Many of us aren’t getting enough sleep at night; just think of how often you hear a friend say, “I’m tired.” You may find yourself trying to sneak in more rest during the day, catch some zzz’s on a business flight , or even take naps at work . Without sleep, not only are you dealing with low energy and grogginess, but also potentially serious health consequences. Finding yourself short on shut-eye may be the result of some common sleep blunders, but the good news is they’re fixable. We talked with Michelle Fishberg, co-founder and CEO of sleep wellness company Slumbr , who shared the biggest sleep mistakes you may be making and how to prevent them.
The Biggest Sleep Mistakes You Might Be Making
1. Not Getting Enough Sleep: The CDC reports that a third of all Americans aren’t getting enough sleep, meaning they’re spending less than seven hours in dreamland each night. Unfortunately, most people underestimate how many zzz’s they’re getting, or think they can get away with less rest than they really need. “People believe the worst that happens when you lose sleep is that you feel groggy or have less energy the next day. You need to get at least seven to eight hours of sleep every night. Very few people are ‘super sleepers’ that can get by with no ill effects on less,” Fishberg says. Lack of sleep can hurt everything from your body to your relationships .
2. Not Understanding the Quality of Your Sleep: If you have trouble dozing off or wake up multiple times during the night, the quality of your sleep may be suffering. Even if you’re in bed for the required seven to eight hours at night, you may not be getting the full benefit, and as Fishberg explains, sleep quality is just as important as quantity. “Most of these ‘mistakes’ stem from not prioritizing sleep or not being very knowledgeable about what constitutes good slumber hygiene. And this isn’t surprising, as most of us were never taught what the optimal practices should be,” she points out.
3. Not Linking Common Health Problems to Your Lack of Sleep: “What people don’t understand is that there are major long-term health effects if you consistently deprive yourself of sleep, and a wealth of long-term health benefits to putting it first,” Fishberg shares.
Although most people are aware that not getting enough sleep can affect their body and mind, they don’t make the connection between their current health problems and sleep quality. Lack of shut-eye has been linked to multiple issues, such as diabetes, heart disease, and high blood pressure. Research has also shown it influences mood disorders, immune function, and life expectancy. If you have a chronic illness, your sleep patterns can make it worse or better.
1. Track your sleep every night. Apps like FitBit or Jawbone Up track exactly how many hours you spend in bed and the quality of your rest, and they can tell if you’re in light, deep, or REM sleep.
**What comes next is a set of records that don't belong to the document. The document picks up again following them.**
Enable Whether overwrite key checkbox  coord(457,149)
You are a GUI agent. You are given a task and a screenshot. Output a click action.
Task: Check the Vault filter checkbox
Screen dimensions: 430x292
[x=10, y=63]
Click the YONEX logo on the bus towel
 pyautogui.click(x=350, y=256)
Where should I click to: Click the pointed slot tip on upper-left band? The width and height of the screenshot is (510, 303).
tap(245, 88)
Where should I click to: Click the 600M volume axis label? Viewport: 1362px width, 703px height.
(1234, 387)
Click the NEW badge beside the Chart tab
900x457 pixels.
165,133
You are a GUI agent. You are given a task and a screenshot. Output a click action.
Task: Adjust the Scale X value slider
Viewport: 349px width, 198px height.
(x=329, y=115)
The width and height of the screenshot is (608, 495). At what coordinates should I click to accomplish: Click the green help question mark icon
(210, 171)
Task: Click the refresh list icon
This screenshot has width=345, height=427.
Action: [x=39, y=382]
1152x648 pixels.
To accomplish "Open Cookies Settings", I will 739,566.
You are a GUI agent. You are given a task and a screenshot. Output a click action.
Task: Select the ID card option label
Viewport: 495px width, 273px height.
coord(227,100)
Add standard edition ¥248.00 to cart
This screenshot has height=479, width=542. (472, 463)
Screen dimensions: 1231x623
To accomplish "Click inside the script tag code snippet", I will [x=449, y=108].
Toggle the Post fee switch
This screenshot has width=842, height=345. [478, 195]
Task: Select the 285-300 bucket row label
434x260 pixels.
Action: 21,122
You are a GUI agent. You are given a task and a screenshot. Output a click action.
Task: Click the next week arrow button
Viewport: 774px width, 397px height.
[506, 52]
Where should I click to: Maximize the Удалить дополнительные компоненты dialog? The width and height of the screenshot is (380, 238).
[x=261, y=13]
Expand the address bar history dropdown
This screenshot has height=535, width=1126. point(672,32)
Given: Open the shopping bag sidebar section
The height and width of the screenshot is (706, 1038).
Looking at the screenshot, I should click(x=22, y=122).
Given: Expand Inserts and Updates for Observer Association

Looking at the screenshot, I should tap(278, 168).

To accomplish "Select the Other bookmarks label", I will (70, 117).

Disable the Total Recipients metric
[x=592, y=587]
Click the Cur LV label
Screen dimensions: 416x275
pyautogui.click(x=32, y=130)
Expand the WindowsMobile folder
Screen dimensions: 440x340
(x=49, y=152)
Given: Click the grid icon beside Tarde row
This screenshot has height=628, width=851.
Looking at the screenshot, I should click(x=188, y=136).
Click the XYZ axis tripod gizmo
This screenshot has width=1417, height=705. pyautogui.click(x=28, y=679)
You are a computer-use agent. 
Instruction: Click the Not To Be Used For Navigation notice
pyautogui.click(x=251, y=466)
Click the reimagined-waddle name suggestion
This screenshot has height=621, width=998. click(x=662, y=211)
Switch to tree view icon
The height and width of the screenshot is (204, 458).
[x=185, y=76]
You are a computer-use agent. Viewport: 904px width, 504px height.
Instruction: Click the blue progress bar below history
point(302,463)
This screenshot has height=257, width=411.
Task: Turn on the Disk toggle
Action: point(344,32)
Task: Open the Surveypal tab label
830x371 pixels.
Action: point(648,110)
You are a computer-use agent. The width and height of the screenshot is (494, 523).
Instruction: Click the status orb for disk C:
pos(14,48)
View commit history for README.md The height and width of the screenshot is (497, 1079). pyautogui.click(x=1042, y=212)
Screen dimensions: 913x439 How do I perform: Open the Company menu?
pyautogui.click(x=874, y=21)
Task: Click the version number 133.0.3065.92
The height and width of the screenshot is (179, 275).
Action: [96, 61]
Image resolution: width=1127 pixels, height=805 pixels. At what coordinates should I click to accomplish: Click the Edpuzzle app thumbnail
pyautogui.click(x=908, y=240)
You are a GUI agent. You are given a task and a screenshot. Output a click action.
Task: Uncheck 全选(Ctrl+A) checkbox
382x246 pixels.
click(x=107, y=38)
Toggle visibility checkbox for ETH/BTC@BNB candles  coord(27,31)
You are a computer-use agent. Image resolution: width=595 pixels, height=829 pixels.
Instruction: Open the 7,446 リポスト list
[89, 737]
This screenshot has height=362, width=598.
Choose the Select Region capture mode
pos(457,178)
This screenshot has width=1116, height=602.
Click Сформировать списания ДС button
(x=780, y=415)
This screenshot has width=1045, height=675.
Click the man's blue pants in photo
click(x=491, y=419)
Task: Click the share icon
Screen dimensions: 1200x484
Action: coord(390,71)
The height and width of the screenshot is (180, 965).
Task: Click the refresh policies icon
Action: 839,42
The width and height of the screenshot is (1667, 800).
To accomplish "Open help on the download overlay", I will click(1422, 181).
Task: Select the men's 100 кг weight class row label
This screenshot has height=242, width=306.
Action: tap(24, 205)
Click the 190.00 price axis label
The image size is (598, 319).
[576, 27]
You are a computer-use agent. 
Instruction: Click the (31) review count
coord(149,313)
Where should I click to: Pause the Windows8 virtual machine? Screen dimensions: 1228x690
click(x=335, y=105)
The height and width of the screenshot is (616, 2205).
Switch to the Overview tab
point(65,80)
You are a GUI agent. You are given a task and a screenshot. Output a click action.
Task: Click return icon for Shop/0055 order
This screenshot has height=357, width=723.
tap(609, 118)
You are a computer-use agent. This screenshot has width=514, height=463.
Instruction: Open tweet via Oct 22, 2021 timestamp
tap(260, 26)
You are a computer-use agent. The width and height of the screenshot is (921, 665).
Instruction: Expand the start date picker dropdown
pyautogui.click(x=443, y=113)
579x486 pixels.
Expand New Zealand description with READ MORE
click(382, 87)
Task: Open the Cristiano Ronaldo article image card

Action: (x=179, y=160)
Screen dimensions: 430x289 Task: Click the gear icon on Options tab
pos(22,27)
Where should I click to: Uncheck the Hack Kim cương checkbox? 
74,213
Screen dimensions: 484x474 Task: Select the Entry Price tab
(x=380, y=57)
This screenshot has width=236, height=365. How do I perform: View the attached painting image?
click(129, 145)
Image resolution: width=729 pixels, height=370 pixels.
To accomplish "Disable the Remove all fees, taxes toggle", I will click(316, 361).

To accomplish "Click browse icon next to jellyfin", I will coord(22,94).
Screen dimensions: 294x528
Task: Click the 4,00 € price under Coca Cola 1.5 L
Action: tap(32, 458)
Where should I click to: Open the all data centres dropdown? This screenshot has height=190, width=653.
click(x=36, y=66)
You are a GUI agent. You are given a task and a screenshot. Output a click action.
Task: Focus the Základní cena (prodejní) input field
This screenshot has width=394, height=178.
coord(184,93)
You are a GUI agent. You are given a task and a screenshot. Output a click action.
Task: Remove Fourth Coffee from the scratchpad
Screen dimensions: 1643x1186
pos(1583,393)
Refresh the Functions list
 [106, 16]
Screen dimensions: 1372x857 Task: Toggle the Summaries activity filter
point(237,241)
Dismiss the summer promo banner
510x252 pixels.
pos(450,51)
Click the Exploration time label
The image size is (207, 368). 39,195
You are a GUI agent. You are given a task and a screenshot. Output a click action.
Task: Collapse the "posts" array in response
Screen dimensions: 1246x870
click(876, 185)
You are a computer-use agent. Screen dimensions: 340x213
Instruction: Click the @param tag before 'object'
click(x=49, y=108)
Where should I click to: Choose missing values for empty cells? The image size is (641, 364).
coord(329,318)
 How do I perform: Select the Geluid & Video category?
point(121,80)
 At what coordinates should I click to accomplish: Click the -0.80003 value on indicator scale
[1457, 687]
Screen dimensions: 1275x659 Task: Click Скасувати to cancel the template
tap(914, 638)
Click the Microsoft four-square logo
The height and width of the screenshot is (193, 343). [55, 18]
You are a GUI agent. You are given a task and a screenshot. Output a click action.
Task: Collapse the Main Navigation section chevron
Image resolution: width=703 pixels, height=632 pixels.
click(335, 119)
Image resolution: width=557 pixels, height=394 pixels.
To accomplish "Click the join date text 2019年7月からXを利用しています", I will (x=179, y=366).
They can also show when you’re awake and having disrupted or fitful sleep.
2. Give yourself a bedtime. Even if you’re a working adult, you still need a consistent bedtime. Fishberg recommends going to bed by 10pm every night, on weekdays and weekends. Don’t let a Netflix marathon derail your plans, because not sticking to a bedtime can mess up your body’s internal clock. “Having a bedtime is so important that specialists will tell you it’s fundamental to getting good sleep. You need to turn bedtime into a ritual you look forward to every night,” Fishberg shares.
3. Use a journal or app to track your health problems. Start to make the connection between your health and sleep by journaling about it. You can use a traditional paper journal or type up your thoughts with a phone app. Make a note of your symptoms along with how many zzz’s you’re getting, and soon, you should start to see the patterns between them.
You’re not alone if you’re making mistakes, but you can fix them and enjoy dreamland again!